Source records
□ □ □

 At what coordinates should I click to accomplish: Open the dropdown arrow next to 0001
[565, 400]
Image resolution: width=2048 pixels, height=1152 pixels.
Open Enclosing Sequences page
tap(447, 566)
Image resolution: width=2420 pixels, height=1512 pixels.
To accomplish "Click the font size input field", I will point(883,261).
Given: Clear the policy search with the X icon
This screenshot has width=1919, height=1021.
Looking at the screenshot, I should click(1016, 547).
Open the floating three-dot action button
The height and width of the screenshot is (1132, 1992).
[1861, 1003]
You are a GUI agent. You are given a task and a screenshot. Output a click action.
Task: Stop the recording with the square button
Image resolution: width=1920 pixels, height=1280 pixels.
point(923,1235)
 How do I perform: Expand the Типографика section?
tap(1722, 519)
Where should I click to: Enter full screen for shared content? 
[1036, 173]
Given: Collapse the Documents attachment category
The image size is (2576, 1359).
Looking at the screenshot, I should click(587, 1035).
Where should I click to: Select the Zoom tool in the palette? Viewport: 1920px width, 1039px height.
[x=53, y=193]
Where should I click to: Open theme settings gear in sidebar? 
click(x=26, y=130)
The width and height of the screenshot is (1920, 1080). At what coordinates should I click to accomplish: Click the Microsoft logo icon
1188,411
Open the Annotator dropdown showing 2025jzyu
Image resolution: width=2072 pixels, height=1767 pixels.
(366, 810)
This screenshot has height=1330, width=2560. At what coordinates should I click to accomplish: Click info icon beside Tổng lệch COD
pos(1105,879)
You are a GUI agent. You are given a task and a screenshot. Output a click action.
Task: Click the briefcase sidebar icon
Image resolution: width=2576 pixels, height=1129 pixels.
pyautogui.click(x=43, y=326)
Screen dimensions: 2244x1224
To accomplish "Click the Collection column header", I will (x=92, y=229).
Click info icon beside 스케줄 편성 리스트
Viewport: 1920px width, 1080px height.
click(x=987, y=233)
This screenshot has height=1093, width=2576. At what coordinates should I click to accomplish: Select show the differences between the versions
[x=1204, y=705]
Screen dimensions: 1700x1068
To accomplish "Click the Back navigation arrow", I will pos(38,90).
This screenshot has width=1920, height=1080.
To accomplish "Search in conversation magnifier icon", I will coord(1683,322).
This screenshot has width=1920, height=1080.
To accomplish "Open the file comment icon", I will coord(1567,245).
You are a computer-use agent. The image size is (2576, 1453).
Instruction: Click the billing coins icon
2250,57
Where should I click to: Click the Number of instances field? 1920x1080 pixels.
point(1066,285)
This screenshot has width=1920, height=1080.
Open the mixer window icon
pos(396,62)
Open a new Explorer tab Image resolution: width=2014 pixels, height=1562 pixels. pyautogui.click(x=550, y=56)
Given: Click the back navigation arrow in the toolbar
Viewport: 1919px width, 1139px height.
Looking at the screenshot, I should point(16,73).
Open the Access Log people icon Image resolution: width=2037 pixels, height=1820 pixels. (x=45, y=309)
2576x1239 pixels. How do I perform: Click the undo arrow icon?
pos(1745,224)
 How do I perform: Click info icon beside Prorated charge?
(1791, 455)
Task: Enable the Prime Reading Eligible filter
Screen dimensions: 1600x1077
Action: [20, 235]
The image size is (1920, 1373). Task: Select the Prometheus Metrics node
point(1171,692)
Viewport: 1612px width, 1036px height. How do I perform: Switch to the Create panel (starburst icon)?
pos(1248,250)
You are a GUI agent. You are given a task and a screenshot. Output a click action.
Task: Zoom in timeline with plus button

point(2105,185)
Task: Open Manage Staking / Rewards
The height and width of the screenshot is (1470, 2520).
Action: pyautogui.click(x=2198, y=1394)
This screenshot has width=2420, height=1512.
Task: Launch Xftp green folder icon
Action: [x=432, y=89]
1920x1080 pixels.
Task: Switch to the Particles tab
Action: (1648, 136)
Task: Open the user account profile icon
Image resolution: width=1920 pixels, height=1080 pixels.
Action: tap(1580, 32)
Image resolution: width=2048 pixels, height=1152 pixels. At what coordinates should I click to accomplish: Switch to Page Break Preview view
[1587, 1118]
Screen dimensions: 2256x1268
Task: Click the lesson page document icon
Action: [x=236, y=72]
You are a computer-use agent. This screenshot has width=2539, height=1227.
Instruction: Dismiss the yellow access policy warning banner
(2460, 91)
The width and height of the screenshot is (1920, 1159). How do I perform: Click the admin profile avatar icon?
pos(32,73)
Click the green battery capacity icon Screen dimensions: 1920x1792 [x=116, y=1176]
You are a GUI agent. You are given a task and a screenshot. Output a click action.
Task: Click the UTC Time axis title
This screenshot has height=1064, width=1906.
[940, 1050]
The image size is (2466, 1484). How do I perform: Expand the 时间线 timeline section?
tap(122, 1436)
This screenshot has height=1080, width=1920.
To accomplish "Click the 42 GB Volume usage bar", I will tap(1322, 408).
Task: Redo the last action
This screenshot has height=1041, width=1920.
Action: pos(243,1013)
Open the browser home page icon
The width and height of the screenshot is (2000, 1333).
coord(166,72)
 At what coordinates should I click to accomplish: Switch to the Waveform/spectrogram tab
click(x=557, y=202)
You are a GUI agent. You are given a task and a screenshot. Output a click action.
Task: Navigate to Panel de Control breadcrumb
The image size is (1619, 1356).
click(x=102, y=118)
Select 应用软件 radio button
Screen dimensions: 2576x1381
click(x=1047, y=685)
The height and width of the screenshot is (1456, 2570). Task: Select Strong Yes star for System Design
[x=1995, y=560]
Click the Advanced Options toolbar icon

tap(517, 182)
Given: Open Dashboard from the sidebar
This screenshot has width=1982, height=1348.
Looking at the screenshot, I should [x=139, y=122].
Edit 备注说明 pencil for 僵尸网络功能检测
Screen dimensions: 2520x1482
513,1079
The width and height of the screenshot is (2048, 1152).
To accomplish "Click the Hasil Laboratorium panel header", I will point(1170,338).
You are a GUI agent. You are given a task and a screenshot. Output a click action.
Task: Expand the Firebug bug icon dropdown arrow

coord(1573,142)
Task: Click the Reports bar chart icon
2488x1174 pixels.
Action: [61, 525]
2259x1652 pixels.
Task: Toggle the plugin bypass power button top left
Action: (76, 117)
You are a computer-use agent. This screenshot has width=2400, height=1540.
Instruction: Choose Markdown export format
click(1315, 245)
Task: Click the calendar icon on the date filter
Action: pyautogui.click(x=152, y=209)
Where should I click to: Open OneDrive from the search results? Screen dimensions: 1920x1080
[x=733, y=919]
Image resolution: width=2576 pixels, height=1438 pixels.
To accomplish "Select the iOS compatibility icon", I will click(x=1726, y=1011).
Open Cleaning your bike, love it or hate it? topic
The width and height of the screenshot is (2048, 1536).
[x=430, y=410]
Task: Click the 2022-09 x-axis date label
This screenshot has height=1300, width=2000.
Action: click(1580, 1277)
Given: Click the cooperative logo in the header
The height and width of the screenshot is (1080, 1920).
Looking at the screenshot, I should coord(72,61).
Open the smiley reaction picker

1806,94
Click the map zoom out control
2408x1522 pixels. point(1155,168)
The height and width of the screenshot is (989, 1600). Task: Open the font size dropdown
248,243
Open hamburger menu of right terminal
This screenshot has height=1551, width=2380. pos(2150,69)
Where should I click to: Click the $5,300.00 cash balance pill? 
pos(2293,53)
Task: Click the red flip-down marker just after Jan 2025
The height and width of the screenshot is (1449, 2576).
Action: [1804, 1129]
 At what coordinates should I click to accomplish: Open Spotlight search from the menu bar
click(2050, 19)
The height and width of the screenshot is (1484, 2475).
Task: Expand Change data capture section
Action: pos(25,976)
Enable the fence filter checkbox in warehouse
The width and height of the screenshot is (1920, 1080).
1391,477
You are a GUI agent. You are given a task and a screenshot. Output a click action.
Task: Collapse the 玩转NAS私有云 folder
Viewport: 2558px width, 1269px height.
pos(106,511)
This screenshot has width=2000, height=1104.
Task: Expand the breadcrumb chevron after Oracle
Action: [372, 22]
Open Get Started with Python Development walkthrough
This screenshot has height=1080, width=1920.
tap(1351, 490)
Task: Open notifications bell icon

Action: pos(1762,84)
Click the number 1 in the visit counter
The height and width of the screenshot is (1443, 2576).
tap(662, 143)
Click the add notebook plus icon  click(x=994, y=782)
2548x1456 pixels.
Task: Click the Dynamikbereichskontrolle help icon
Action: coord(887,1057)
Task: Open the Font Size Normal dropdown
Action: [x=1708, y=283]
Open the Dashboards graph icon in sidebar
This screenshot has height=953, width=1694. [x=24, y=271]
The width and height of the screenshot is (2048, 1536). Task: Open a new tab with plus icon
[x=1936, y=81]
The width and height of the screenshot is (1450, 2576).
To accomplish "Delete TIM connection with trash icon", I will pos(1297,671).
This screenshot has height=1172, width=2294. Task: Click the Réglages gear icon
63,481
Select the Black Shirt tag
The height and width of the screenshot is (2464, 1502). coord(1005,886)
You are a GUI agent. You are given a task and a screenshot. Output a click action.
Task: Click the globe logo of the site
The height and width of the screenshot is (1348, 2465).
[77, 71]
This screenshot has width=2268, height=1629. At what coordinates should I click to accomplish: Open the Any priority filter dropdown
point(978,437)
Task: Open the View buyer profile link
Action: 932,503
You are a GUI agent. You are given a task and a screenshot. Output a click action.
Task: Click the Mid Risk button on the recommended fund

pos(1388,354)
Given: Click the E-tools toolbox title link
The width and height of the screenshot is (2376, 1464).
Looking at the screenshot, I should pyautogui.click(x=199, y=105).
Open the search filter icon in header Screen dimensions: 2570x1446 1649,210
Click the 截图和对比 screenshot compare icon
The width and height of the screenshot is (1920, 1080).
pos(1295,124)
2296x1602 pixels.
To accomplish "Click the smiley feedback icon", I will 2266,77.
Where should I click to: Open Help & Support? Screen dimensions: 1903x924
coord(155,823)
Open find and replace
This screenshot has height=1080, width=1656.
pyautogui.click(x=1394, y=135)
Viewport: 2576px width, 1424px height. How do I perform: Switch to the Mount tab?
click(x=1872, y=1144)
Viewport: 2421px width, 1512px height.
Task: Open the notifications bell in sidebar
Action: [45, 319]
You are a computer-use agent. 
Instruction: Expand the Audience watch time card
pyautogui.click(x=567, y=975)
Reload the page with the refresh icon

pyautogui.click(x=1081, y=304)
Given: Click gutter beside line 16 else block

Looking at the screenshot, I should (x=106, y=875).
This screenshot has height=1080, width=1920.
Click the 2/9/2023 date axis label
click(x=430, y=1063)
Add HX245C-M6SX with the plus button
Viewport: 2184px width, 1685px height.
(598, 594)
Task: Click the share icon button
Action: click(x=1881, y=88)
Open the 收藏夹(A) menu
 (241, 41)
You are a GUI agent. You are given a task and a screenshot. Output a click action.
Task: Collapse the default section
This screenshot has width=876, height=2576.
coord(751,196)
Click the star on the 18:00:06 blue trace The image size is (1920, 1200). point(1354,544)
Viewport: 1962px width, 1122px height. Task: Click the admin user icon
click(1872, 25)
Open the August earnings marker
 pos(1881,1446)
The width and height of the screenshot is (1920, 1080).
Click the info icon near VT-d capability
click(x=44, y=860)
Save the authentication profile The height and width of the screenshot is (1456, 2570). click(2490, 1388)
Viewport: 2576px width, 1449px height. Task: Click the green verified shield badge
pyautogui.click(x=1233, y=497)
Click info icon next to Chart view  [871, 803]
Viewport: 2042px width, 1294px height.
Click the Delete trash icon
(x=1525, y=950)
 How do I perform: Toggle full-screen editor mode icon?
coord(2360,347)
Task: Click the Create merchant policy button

□ □ □

• [REQUIREMENT]
Your answer should consist of the lines from the line with "Open hamburger menu of right terminal" to the line with "Task: Collapse the 玩转NAS私有云 folder" above, repeated exactly, both ends included.

• [SOLUTION TO THIS EXERCISE]
Open hamburger menu of right terminal
This screenshot has height=1551, width=2380. pos(2150,69)
Where should I click to: Click the $5,300.00 cash balance pill? 
pos(2293,53)
Task: Click the red flip-down marker just after Jan 2025
The height and width of the screenshot is (1449, 2576).
Action: [1804, 1129]
 At what coordinates should I click to accomplish: Open Spotlight search from the menu bar
click(2050, 19)
The height and width of the screenshot is (1484, 2475).
Task: Expand Change data capture section
Action: pos(25,976)
Enable the fence filter checkbox in warehouse
The width and height of the screenshot is (1920, 1080).
1391,477
You are a GUI agent. You are given a task and a screenshot. Output a click action.
Task: Collapse the 玩转NAS私有云 folder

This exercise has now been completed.